Flavias erster Fall ist in der Handlungszeit fast ein Jahr her, weshalb sich ihr Leben verändert hat. So hört Flavia zu Beginn des Buches Gerüchte darüber, dass ihre Schwester Ophelia heiratet und dass Buckshaw verkauft werden soll. Bei Flavias Erkundungen erfährt sie außerdem mehr über ihre verstorbene Mutter und dadurch auch über sich selbst. Das Ende bietet wie immer ein Kräftemessen zwischen Flavia und dem Mörder. Bei mir ist der Groschen, wer der Mörder ist, erst in der zweiten Hälfte gefallen. Die Auflösung bietet dennoch spannende Überraschungen, die ich nicht habe kommen sehen. Blättert auf gar keinen Fall auf die letzte Seite, denn dort erwartet euch ein Spoiler, der gleichzeitig zum Cliffhanger wird. Es lohnt sich also, Flavia de Luce nicht nach dem fünften Band abzubrechen!
Fazit
„Flavia de Luce – Schlussakkord für einen Mord“ punktet wie immer mit einem überzeugenden Schreibstil, einzigartigen Figuren und einem fesselnden Mordfall. Besonders Dogger, der mit seiner PTBS zu kämpfen hat in einer Zeit, in der Psychotherapie gesellschaftlich verpönt ist, hat mein Leseherz erobert. Es ist die Mischung aus subtilem Humor, packenden Kriminalfällen, einer ungewöhnlichen Protagonistin und der düsteren Atmosphäre des englischen Dörfchens um 1950, das die Reihe so großartig macht.

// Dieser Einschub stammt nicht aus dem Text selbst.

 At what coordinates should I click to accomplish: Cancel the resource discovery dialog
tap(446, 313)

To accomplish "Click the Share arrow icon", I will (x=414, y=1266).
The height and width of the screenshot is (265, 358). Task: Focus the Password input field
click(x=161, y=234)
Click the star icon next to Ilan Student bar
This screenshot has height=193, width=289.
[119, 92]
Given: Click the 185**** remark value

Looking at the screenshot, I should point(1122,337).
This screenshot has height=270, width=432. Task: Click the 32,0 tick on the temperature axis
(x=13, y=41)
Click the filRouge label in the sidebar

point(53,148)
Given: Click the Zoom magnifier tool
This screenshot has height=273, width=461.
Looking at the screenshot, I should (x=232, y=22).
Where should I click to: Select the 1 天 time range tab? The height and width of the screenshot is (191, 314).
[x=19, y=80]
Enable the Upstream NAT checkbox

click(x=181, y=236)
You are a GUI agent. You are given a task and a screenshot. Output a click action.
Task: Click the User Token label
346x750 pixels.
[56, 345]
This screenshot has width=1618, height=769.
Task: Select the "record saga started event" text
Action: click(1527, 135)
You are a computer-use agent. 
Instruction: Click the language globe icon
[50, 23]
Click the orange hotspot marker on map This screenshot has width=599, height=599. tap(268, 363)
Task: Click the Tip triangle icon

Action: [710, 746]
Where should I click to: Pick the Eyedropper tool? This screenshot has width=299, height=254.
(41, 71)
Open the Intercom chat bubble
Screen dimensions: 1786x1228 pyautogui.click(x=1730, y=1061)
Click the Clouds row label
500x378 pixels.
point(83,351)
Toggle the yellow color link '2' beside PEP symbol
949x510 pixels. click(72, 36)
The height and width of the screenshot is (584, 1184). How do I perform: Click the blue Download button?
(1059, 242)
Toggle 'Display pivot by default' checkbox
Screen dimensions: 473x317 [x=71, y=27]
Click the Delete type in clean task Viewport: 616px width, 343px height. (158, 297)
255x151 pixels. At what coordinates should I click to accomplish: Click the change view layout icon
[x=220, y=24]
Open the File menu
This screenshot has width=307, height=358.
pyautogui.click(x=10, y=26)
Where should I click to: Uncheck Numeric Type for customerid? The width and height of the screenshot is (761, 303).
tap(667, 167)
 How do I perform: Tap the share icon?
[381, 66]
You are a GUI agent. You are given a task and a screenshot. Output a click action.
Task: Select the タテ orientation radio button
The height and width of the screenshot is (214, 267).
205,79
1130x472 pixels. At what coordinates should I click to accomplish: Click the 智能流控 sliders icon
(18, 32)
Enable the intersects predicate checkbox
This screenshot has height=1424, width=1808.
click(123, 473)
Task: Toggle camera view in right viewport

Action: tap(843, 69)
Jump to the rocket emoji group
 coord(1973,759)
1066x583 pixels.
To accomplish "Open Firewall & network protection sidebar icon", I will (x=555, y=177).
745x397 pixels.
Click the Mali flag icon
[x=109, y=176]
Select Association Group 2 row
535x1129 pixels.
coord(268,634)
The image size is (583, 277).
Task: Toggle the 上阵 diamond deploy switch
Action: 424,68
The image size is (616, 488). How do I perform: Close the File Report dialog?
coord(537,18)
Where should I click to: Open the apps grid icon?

Auch Flavias Liebe zur Chemie ist eine Quintessenz der Detektivromane, weshalb es besonders schade ist, dass sich hier wissenschaftliche Fehler eingeschlichen haben. Der fünfte Band aus dem Jahr 2013 hat wieder viel Spaß gemacht, allerdings finde ich ihn nicht ganz so gut wie den direkten Vorgänger. Deswegen bekommt dieses Buch von Alan Bradley von mir vier von fünf Federn. Gerade der Cliffhanger animiert mich förmlich dazu, bald mit dem sechsten Band „Tote Vögel singen nicht“ anzufangen.